Academic studies have shown that when developing countries are in catch-up mode, they tend to grow quite rapidly. But when these countries mature, growth tends to slow. That’s because after the catch-up stage, they need to reform their political and economic systems to continue growing rapidly. And many countries often find it difficult to make these types of fundamental changes.

Stockpicking Determines Country Positions

To be sure, this doesn’t mean that EM investors shouldn’t buy stocks in South Korea or Taiwan. But we believe that stock-picking decisions should be based on company-specific analysis.
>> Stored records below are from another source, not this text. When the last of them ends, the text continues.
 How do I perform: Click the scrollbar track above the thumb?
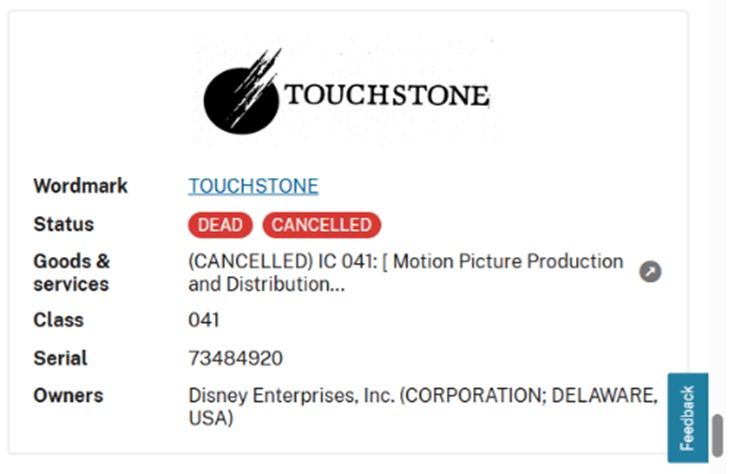(717, 200)
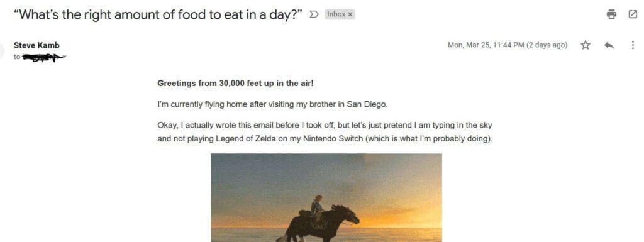Click the "(2 days ago)" relative date
The width and height of the screenshot is (644, 242).
[x=547, y=45]
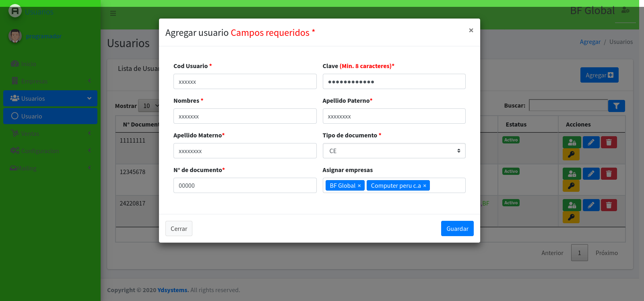
Task: Click the red trash icon in second row
Action: (x=609, y=174)
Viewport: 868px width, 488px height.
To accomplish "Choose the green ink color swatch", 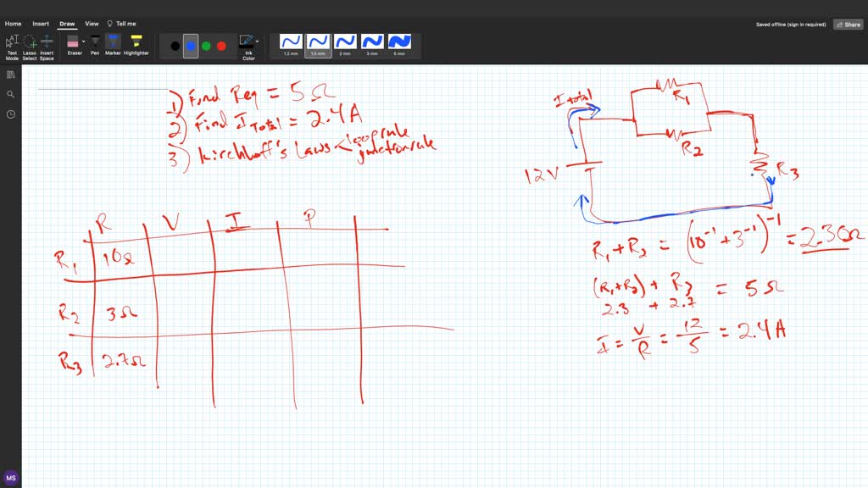I will [x=206, y=44].
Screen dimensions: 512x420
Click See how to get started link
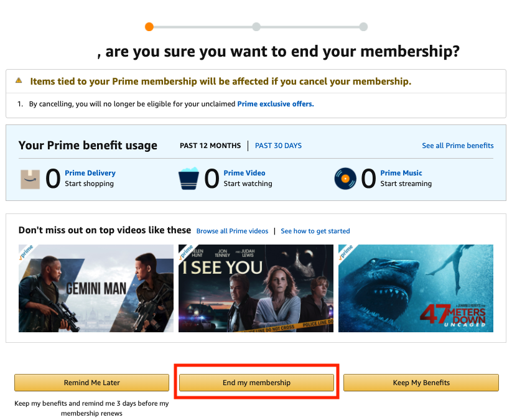315,231
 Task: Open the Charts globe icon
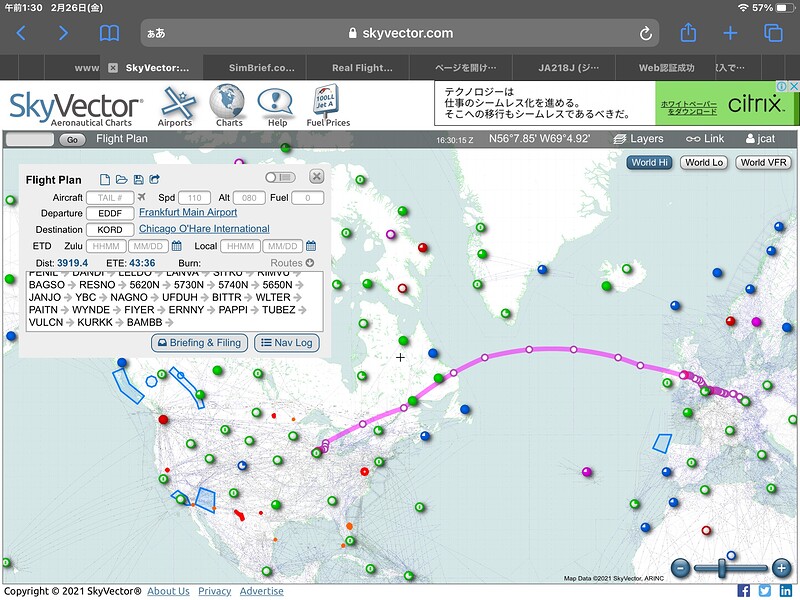(228, 106)
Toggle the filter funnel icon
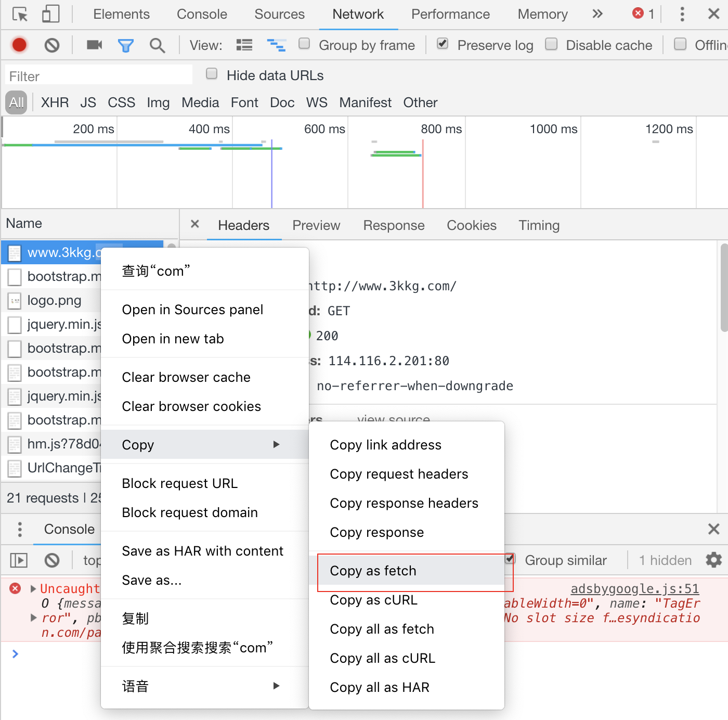Image resolution: width=728 pixels, height=720 pixels. pos(125,46)
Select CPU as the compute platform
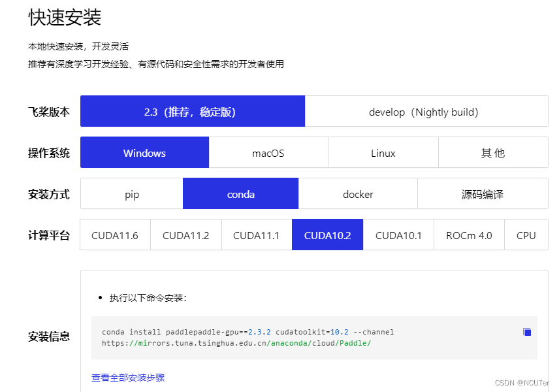The image size is (559, 392). (x=526, y=235)
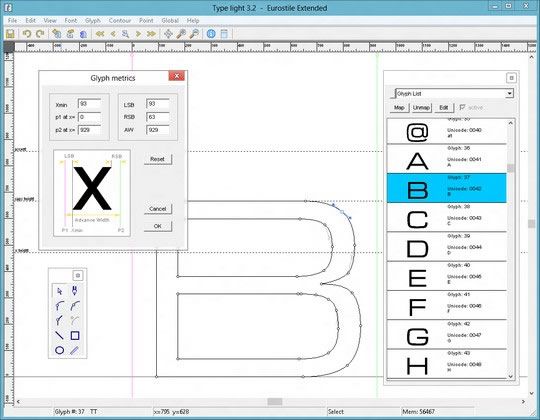Click the LSB value input field

(158, 104)
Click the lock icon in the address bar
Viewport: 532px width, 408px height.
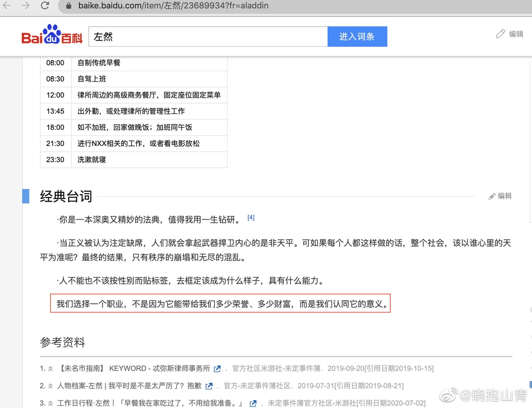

Individual stock opportunities should determine country positions in a portfolio—not the other way around. So depending on an investing philosophy, some EM equity portfolio managers might find enough attractive opportunities in mature emerging markets like South Korea to warrant having a significant country weight there.

Of course, a portfolio manager must research how the economic environment of a country affects a company’s business. And understanding the growth dynamics of countries and industries can help guide investors to opportunities. For example, since South Korea and Taiwan are relatively mature, smartphone and Internet penetration is relatively high (Display). That means investors might find better domestic growth opportunities in countries like India, Brazil or the Philippines, where penetration is much lower. Similar trends can be seen for mortgage penetration and car ownership.

It’s important to be aware of these trends when choosing an EM portfolio. By understanding the flaws of a benchmark, investors can avoid being automatically positioned with country weights that might be a burden on performance. In our view, investing in companies that truly benefit from the higher growth rates in the developing world is the best way to capture strong return potential in a sustained recovery of emerging markets.

The views expressed herein do not constitute research, investment advice or trade recommendations and do not necessarily represent the views of all AB portfolio-management teams.

MSCI makes no express or implied warranties or representations, and shall have no liability whatsoever with respect to any MSCI data contained herein. The MSCI data may not be further redistributed or used as a basis for other indices or any securities or financial products. This report is not approved, reviewed or produced by MSCI.